::: Task data

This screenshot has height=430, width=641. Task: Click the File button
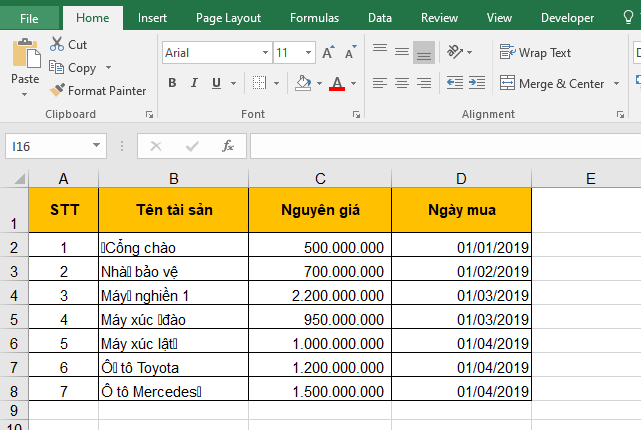29,17
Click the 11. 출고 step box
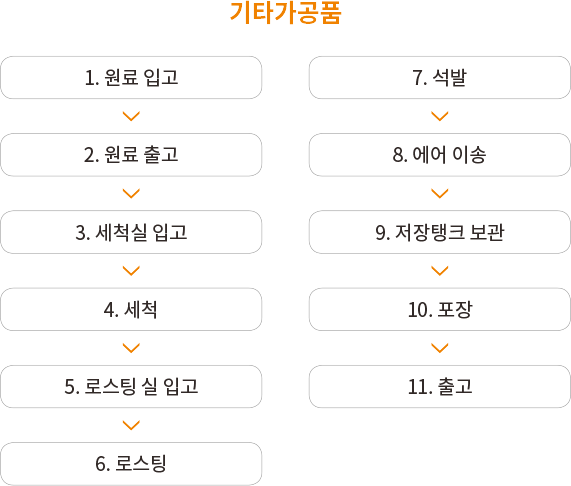Screen dimensions: 571x486 click(x=440, y=387)
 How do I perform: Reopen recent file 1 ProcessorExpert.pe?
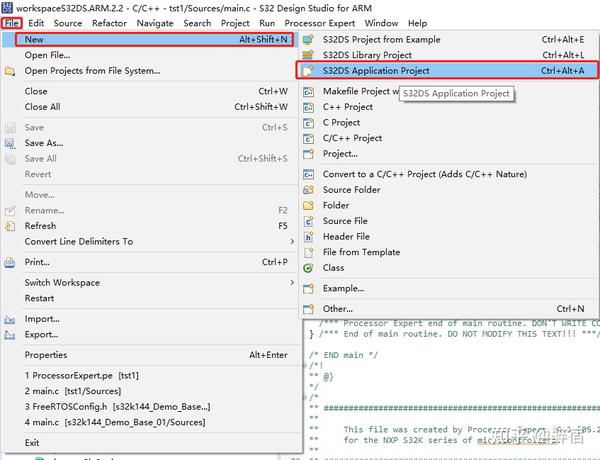click(x=82, y=376)
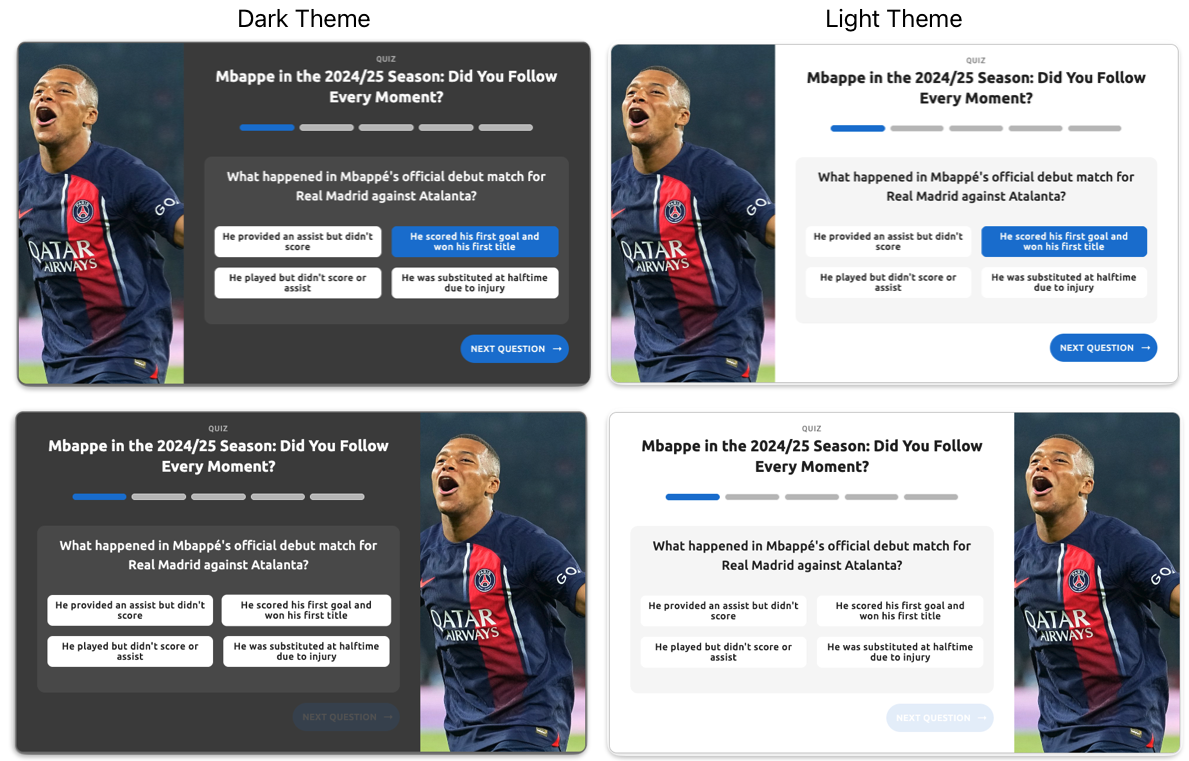This screenshot has width=1189, height=761.
Task: Select 'substituted at halftime' in top light quiz
Action: click(x=1064, y=283)
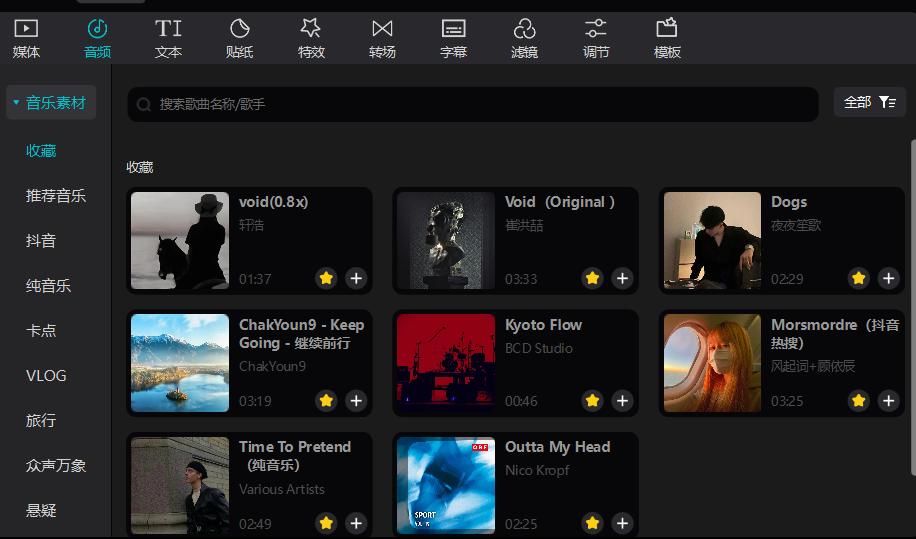916x539 pixels.
Task: Open the 贴纸 stickers icon
Action: click(240, 38)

::::::

| What you have to do |
Rewrite the records starting with the line that contains "Click the 11. 출고 step box" and going on through the end of the records, substituting "step button" for "step box" and changing nothing else. Leave the pictures out of your answer.

| Response |
Click the 11. 출고 step button
Screen dimensions: 571x486 click(x=440, y=387)
 How do I perform: Reopen recent file 1 ProcessorExpert.pe?
click(x=82, y=376)
This screenshot has width=1189, height=761.
Task: Select 'substituted at halftime' in top light quiz
Action: click(x=1064, y=283)
916x539 pixels.
Task: Open the 贴纸 stickers icon
Action: click(240, 38)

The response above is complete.